Wer über der Promillegrenze für Radfahrer liegt, muss blechen. Schon bei 1,7 Promille zahlen Verkehrsteilnehmer auf dem Zweirad 500 € Strafe und werden zur medizinisch-psychologischen Untersuchung aufgefordert – einem als „Idiotentest“ verrufenen Verfahren. Weigert man sich, steht ein Fahrverbot bevor. Das hieße knapp 10 Jahre Radfahrverbot. Auch die Erlaubnis, einen PKW zu führen, ist gefährdet. Neben rechtlichen Konsequenzen und einer saftigen Geldstrafe drohen betrunkenen Radfahrern schwere Verkehrsunfälle. Der Leiter des Verkehrsbereichs im Polizeipräsidium Berlin sagte dem „Stern“ gegenüber, bei 1,6 Promille steige das Unfallrisiko bereits auf das 36-Fache. Damit gefährdet man nicht nur sich selbst. Auch die Gesundheit anderer Verkehrsteilnehmer setzen Betrunkene so aufs Spiel.

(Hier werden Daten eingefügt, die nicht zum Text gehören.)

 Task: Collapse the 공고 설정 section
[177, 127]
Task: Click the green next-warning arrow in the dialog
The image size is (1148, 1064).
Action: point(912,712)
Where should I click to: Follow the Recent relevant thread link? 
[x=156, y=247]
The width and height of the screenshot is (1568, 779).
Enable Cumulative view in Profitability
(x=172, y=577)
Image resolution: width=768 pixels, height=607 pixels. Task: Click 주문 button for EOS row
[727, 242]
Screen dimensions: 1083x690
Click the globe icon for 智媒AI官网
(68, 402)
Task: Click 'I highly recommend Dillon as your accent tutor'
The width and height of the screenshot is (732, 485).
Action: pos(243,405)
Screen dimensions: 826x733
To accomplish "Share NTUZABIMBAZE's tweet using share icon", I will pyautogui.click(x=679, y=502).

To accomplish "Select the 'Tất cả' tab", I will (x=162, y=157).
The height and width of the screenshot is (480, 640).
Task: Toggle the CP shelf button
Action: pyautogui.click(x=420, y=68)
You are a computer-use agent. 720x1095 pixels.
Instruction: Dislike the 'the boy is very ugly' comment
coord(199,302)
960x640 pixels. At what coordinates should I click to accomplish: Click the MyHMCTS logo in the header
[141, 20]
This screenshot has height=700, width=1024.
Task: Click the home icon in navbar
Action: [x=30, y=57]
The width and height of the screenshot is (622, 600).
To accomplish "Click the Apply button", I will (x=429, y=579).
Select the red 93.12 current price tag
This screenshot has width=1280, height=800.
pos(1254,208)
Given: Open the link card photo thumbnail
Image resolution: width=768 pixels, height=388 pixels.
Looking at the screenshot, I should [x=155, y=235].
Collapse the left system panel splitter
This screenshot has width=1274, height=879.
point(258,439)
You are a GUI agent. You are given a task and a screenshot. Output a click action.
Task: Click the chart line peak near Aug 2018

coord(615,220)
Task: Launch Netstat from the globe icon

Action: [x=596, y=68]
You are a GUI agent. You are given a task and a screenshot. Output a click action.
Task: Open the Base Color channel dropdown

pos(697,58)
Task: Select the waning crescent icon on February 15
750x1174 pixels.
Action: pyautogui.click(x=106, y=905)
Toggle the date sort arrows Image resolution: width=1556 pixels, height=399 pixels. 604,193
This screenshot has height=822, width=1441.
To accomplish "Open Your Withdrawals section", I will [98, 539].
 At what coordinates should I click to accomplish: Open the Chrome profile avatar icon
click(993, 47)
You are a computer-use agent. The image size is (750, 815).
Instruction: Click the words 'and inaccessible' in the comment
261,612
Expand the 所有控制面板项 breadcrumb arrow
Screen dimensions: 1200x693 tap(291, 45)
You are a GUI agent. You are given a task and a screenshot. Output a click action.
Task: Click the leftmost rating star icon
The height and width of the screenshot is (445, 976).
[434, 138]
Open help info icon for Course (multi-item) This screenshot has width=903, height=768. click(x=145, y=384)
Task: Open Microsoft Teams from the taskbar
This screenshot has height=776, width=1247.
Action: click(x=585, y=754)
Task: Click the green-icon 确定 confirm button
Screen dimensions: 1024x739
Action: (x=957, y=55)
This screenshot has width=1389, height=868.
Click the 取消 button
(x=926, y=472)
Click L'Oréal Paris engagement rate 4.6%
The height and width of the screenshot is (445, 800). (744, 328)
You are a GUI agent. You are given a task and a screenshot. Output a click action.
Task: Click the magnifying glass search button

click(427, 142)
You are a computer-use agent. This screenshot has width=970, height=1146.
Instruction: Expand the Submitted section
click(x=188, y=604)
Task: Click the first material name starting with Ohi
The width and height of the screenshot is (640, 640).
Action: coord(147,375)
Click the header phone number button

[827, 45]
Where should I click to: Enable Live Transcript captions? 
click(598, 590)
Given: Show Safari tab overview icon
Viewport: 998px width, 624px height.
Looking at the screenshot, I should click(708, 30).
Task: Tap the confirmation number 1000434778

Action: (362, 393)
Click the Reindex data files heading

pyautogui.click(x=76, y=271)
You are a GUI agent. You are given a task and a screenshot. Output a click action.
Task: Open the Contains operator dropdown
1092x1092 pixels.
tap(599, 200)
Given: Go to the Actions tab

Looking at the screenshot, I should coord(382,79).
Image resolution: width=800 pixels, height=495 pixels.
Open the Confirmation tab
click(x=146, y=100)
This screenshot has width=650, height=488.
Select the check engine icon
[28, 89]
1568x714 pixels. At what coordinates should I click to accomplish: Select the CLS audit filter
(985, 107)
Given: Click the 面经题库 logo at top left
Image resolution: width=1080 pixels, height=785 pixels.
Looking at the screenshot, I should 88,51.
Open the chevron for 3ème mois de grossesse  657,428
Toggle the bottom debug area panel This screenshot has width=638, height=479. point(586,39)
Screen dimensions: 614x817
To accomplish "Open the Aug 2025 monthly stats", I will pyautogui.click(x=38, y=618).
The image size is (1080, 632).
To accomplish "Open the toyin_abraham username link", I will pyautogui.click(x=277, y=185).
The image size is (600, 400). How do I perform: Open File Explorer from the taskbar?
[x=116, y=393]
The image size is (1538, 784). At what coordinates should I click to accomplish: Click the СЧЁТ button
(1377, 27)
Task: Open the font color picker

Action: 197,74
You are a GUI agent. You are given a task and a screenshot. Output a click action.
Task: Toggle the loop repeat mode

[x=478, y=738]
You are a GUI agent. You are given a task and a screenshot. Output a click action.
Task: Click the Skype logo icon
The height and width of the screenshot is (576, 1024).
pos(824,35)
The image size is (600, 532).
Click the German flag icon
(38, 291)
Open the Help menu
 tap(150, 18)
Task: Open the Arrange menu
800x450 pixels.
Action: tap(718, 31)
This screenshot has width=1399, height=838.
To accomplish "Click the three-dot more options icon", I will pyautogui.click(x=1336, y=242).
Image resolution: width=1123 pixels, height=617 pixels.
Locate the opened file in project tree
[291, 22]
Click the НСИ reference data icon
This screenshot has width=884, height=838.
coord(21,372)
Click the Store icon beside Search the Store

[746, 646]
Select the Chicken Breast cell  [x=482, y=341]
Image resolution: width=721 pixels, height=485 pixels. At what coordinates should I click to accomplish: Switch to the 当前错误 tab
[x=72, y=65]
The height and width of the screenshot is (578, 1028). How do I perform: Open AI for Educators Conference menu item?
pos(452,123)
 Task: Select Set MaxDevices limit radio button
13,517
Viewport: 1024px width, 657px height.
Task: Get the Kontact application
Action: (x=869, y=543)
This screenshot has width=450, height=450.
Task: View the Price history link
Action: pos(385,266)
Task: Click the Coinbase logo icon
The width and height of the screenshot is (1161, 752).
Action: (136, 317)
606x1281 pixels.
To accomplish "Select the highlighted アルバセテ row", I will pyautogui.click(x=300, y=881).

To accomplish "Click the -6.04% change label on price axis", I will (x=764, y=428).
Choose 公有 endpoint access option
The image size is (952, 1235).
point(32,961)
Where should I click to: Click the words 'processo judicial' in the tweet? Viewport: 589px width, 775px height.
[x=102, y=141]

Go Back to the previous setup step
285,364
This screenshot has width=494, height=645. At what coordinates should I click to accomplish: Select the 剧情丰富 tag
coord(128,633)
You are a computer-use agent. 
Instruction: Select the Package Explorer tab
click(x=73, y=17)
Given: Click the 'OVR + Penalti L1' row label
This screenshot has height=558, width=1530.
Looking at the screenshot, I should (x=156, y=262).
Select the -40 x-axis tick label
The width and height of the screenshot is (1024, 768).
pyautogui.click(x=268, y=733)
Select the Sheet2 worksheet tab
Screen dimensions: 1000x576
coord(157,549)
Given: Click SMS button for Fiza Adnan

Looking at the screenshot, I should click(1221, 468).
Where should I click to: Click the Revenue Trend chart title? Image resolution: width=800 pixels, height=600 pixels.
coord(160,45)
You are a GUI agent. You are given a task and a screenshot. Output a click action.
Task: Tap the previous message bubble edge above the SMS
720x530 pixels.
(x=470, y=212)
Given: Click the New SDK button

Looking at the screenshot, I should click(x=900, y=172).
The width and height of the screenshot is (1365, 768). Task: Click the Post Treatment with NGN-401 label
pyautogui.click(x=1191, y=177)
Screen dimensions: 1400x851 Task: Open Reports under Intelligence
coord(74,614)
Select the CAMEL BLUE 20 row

Aussicht: Die Promillegrenze für Radfahrer könnte sinken

Die Innenministerien der Länder diskutieren die Promillegrenze für Radfahrer seit geraumer Zeit. Ramsauer fordert, die Grenze müsse auf 1,1 Promille herabgesetzt werden. Polizisten unterstützen diese Meinung, sie haben nächtlich mit betrunkenen Radfahrern zu kämpfen. Auch Stern-Reporter Hinrich Lührssen zog ein klares Fazit. Wer das Wohl anderer nicht gefährden möchte, sollte daher nicht zu viel trinken, bevor er sich aufs Fahrrad schwingt – so ersparen Sie sich und anderen Leid und Ärger.